I understand that this Acknowledgement of Risk, Release of Liability and Agreement is applicable to Bolton Endurance Sports Training, its coaches, associate coaches, employees, managers, members, affiliates, agents consultants and trainers (hereinafter the “Released Parties”), and I voluntarily enter this agreement. I am applying to participate in the Bolton Endurance Sports Training athletic training program and related activities (collectively referred to as “Training”) being fully aware that the Training involves risks. I accept all the risks of participating in the Training, even if they are created by the carelessness or negligence of a Released Party or anyone else.

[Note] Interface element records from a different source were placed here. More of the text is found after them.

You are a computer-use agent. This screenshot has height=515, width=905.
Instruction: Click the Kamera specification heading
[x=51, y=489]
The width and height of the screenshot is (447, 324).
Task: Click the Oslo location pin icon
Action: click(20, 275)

Risks of the Training include, without limitation, risks of bicycling, indoors or on roads and highways open to traffic, running, on roads, trails or treadmills, swimming in pools or in open water, lakes, oceans or other bodies of water, triathlon, duathlon, physical exertion, training and competing in large groups of people which may create the risk of falls, contact or other trauma, and other risks associated with intense physical activities. I understand these risks exist, that they are beyond the control of Bolton Endurance Sports Training and its employees, affiliates and/or coaches, and I voluntarily accept and assume these risks as part of the Training I will undertake. Additional risks are described on the accompanying List of Possible Hazards. I know there are other risks too that are not listed and I voluntarily accept them too. I fully release, discharge and waive any Claims I may have, now or in the future, against the Released Parties, even if such Claims are based on the carelessness or negligence of a Released Party or anyone ("Claims" as used in this document means any and all liabilities, claims, demands, legal actions, and rights of action for damages, property damage, personal injury or death) which are related to or in any way connected with my participation in the Training which I or my heirs or personal representative could make.

I AGREE NOT TO SUE THE RELEASED PARTIES FOR CLAIMS, EVEN IF THE CLAIMS ARISE FROM THE CARELESSNESS OR NEGLIGENCE OF A RELEASED PARTY OR ANYONE ELSE. I AGREE TO INDEMNIFY (REIMBURSE FOR ANY LOSS) AND HOLD HARMELSS EACH RELEASED PARTY, FROM ANY LOSS OR LIABILITY (INCLUDING ANY REASONABLE ATTORNEYS FEES THEY MAY INCUR) DEFENDING ANY CLAIM MADE BY ME OR BY ANYONE MAKING A CLAIM ON MY BEHALF, EVEN IF THE CLAIM IS ALLEGED OR DID RESULT FROM THE CARELESSNESS OR NEGLIGENCE OF A RELEASED PARTY OR ANYONE ELSE I UNDERSTAND THAT BY SIGNING BELOW, I AM GIVING UP CERTAIN LEGAL RIGHTS AND RELEASING THE RELEASED PARTIES FROM LIABILITY IN ACCORDANCE WITH THE PROVISIONS OF THIS AGREEMENT. I ACKNOLEDGE THAT I AM VOLUNTARILY GIVING UP THOSE RIGHTS, AND AM VOLUNTARILY UNDERTAKING THE INDEMNITY OBLIGATIONS DESCRIBED IN THIS PARAGRAPH.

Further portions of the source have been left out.